Wednesday, June 21, 2017

Day story

June


Outside my window, a hound dog asleep on the patio by the French doors. Geraniums in window boxes, bold and red. My dad's truck in the driveway, still.

Giving thanks for quiet days. Reprieve.

In the school room, a tabletop getting cleared. Library books stacked high, and I wonder why I can't just read what I own, that I add to it exponentially with borrowed books. Next to me, booklists and items checked off. Today, purchasing next year's curriculum. It feels good.

From the kitchen, a favorite kale salad. A book (not an affiliate link; from the library--which I then added to my online cart under the guise of "curriculum" for poetry tea parties. It counts!) of possibilities for crafting next week's special tea for Erin and a friend ... and their dolls. Thankful my kids are still kids.

I am creating a new rhythm. A summer song. It is gentle and slow. It is intentional.

I don't want to forget watching Babette's Feast with Erin and reading subtitles. The spurts of French, a welcome and familiar word. The messages, multifaceted. A beautiful story and a beautiful message of the power of community, the power of a table, the power of sacrifice.

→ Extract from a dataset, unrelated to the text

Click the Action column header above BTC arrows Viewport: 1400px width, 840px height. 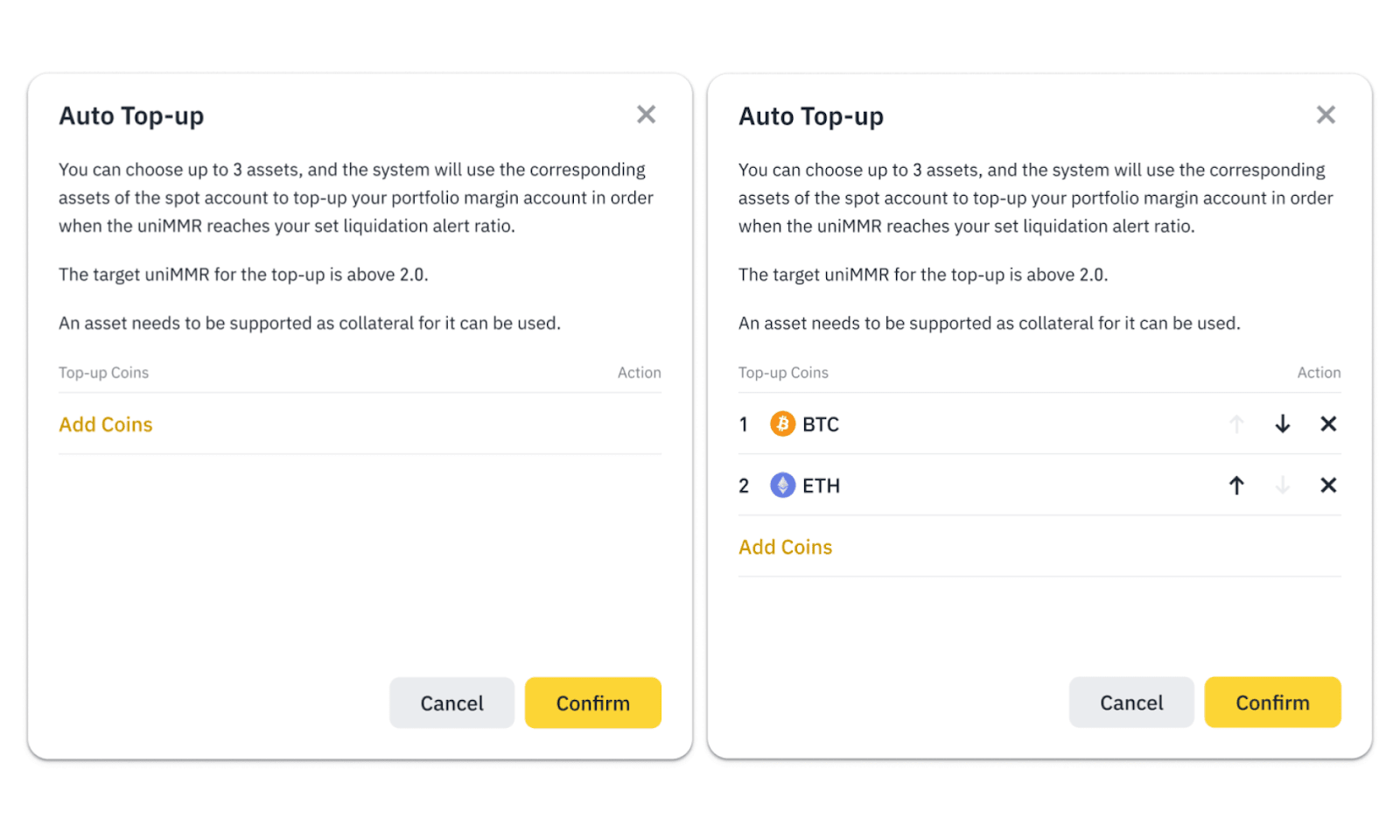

Around the house, Satsuma in the air. Laundry washed and dried for my sister. A grocery list, incomplete. A steady week of rehearsals for a weekend's show. But in light of these months, there is no hustle in this. This is light. This is easy. Perspective. Self: remember this. Slow down and savor.

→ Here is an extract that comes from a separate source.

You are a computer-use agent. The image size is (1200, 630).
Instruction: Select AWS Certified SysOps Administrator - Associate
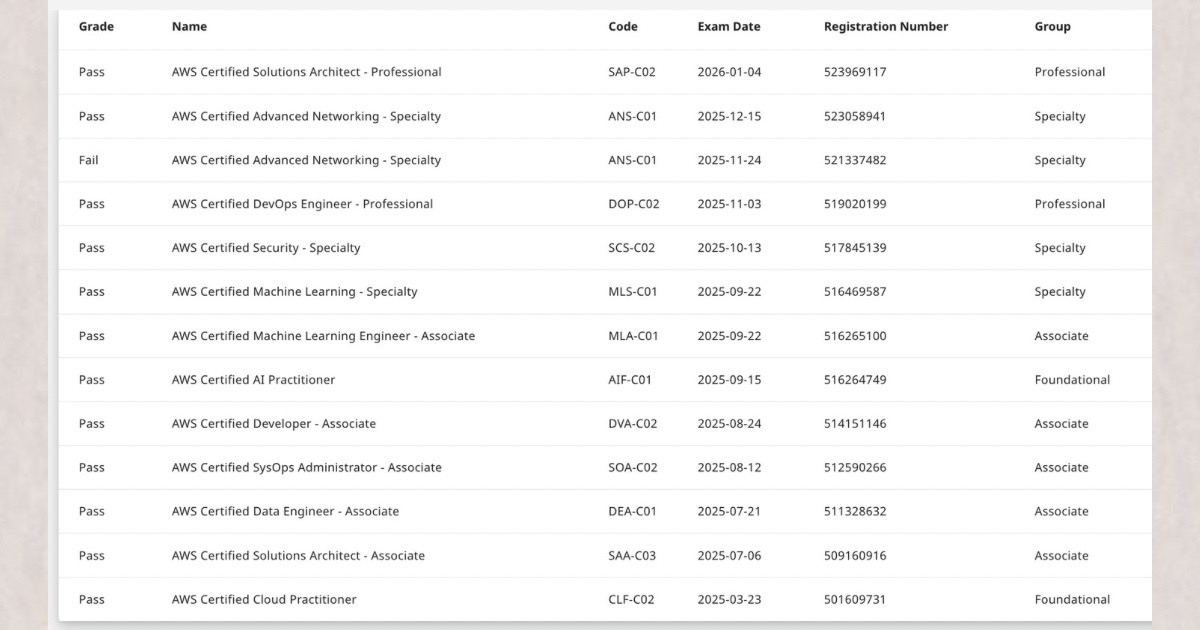(306, 468)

I am hearing my kids finishing lunch, and Erin's twitter laughter. She talks about her dolls and how each year they age like she does--but when they get to be 'adults' she will start them over, because she doesn't want them to grow up. I understand. 

A view of my favorite things

summer splash

watercolors


Haley and Comet

First frog

this wonderland

fourteen


Random finds around the house

celebrating my sister

the kind of dad he is
At the table, earlier today an impromptu coffee with a friend while our girls visited. Talks about curriculum. Walking new roads. I felt thankful for her, and thankful for the life the table invites. Oh, tables matter.

Monday, June 19, 2017

And still counting (10,541-10,565)

sweet cherry picking at a neighbor's
sour cherry picking at a friend's
summer blue skies
good breezes
time with my kids

splashes of blue

playlists

a Wednesday training to redirect my thoughts
chances to laugh in a hard week
Your sovereignty

a bumble bee cookie for Erin
frozen bananas
walks in the community
grass cut
French vanilla coffee

a birthday balloon for Lori
cupcakes to celebrate

texts with Marshall's Mom
Lori's smile
Happy birthday, sister

a birthday tradition continued

yard work with my man

celebrating him
a quick, soaking summer rain
an early morning call
a practice run on the controls
My view for the morning

and a debut weekend directing with a great video team
time with dearly loved family
close hugs and hearts
a packed room
Jenna's life and influence ... in dear and loving memory




Wednesday, June 14, 2017

Daughter


When she chats me up from the backseat on our errand drives, it's like a bird's twitter as her laughter mixes with her words. She speaks in this laughing song. Her smile is big. And every thought pours out in delight.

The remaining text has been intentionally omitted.